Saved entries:
▶

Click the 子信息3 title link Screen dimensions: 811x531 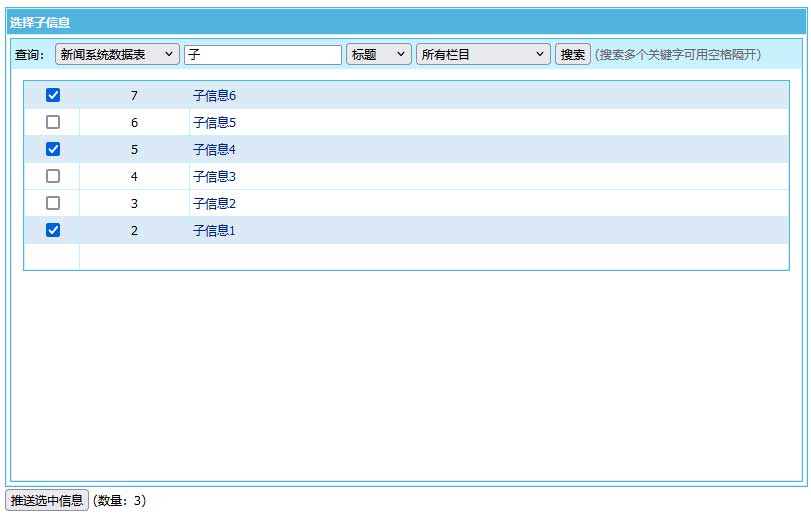[x=214, y=177]
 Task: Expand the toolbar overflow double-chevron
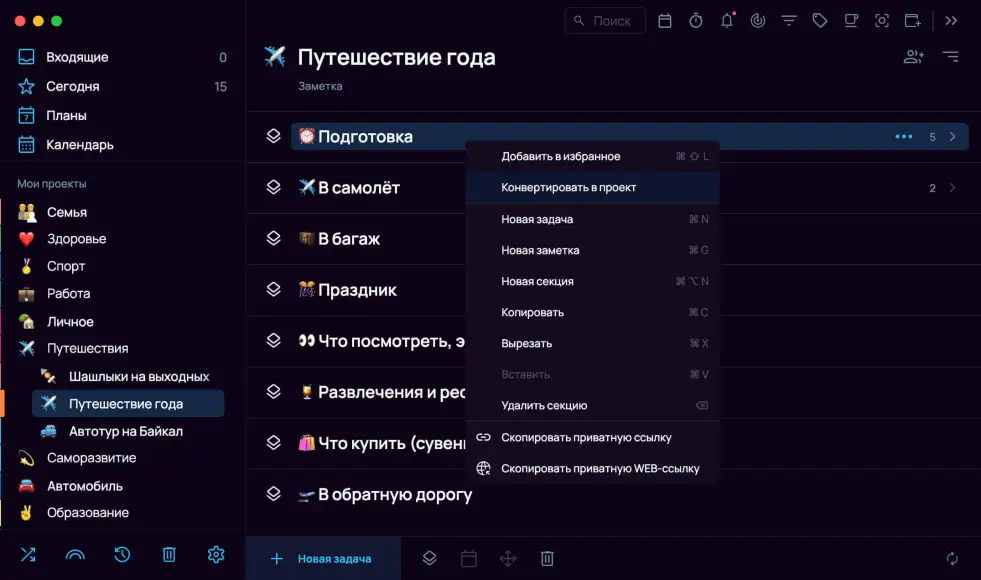click(951, 21)
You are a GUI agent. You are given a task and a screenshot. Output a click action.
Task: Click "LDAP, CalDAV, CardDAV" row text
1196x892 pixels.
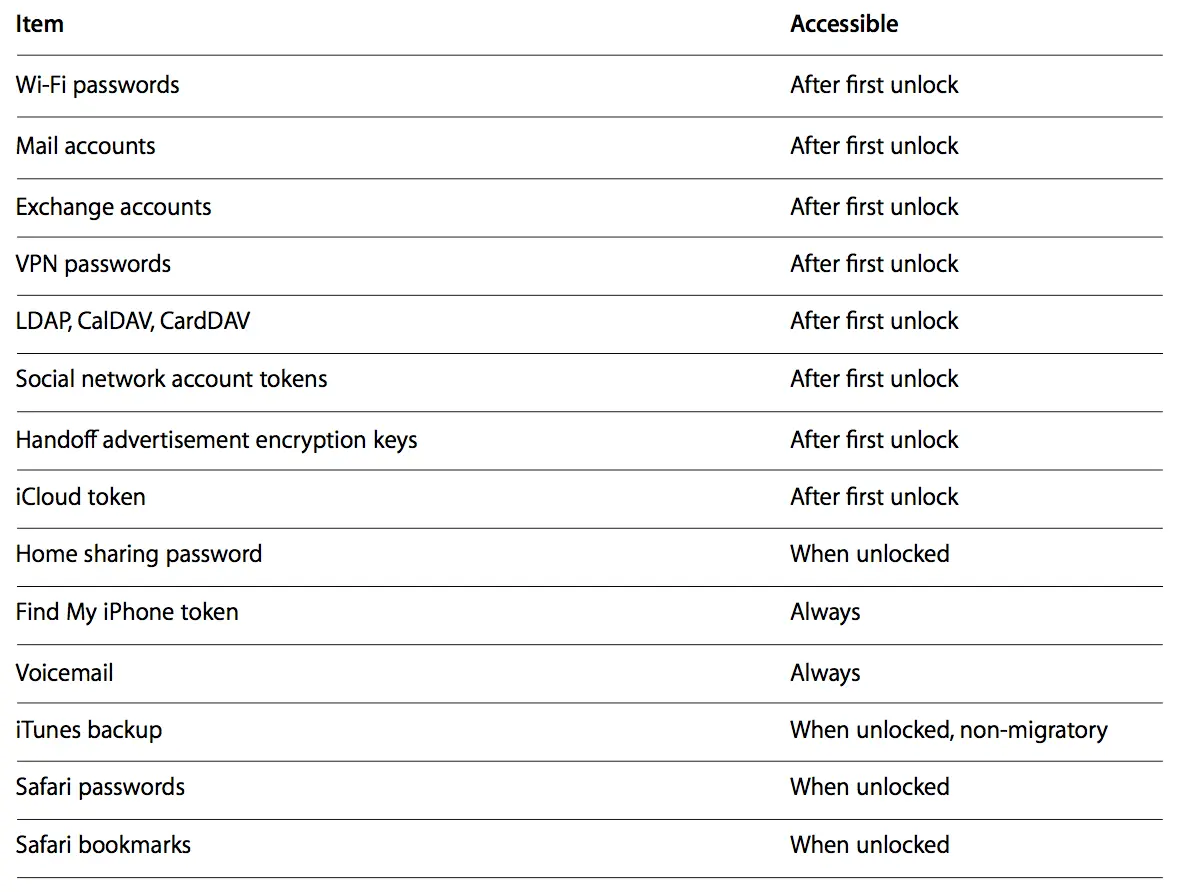(x=133, y=321)
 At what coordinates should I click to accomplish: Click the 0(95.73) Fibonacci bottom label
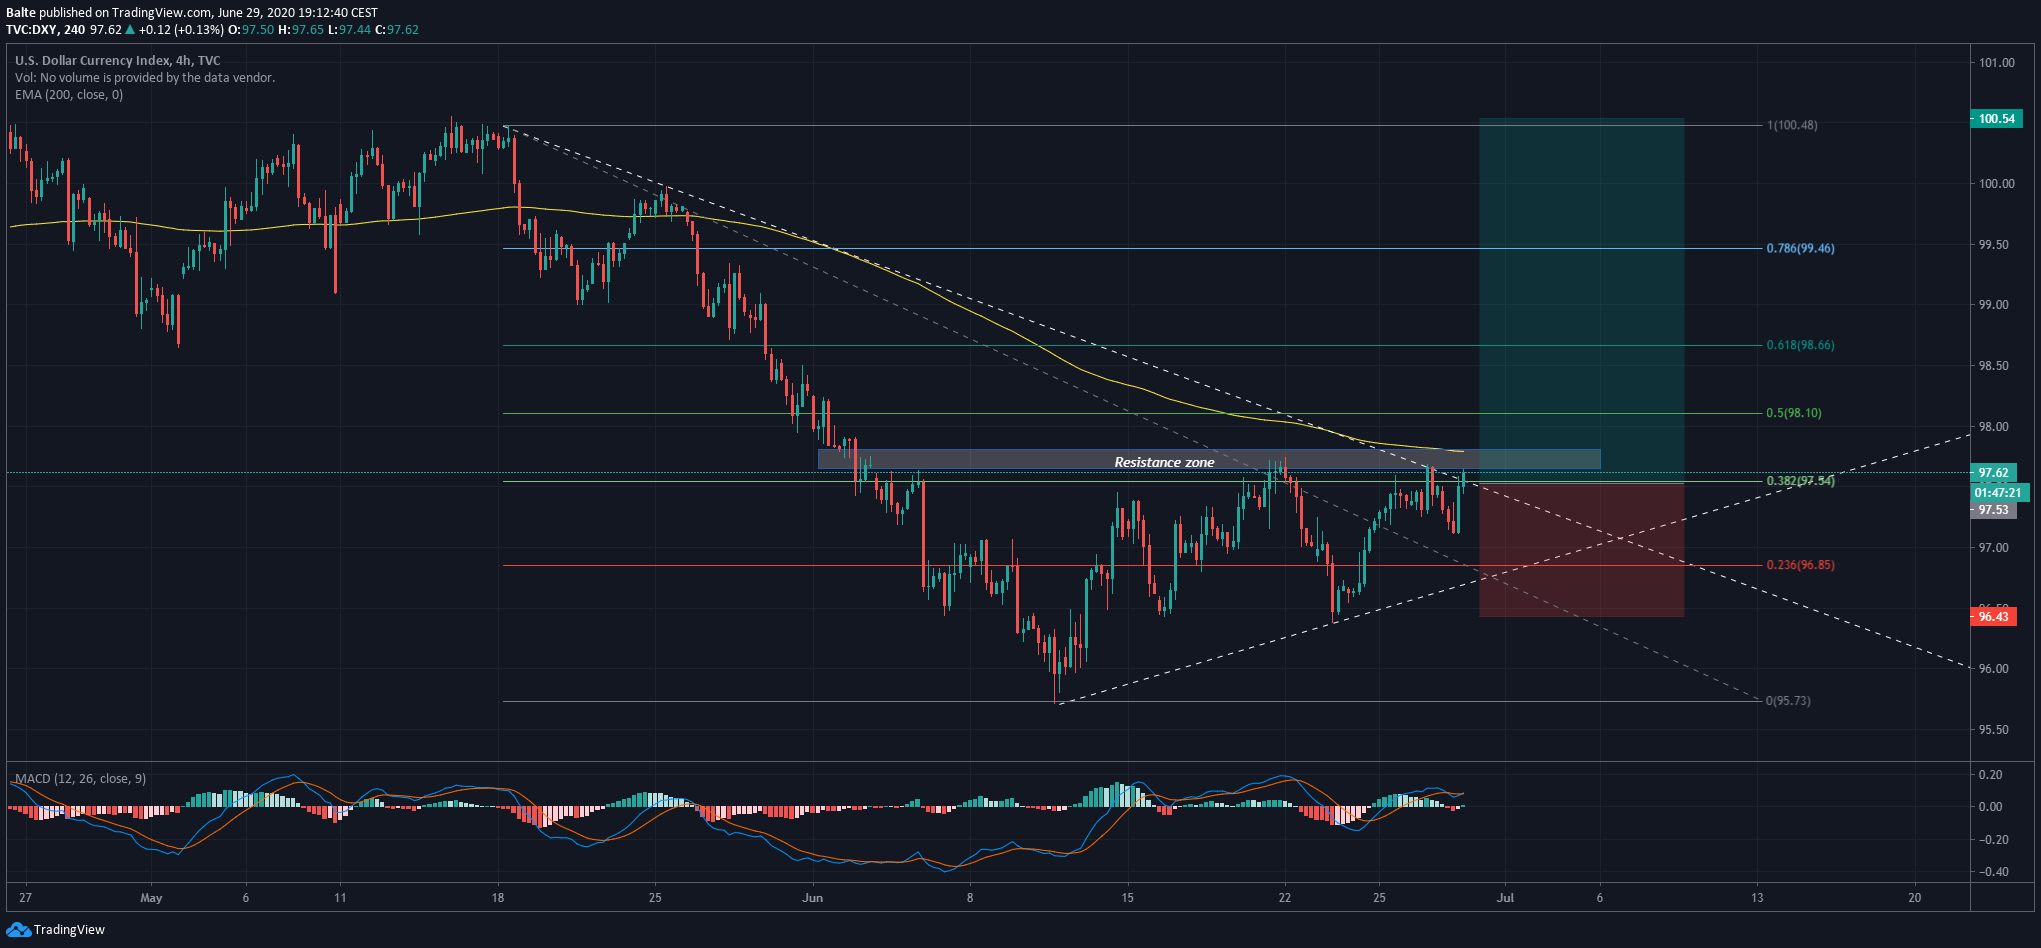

◀

◆ Work request: Working from the line with "1196x892 pixels." down through the last line of the records, give every line again exactly, but no pictures.

◆ Problem solution:
1196x892 pixels.
(x=133, y=321)
 At what coordinates should I click to accomplish: Click the 0(95.73) Fibonacci bottom label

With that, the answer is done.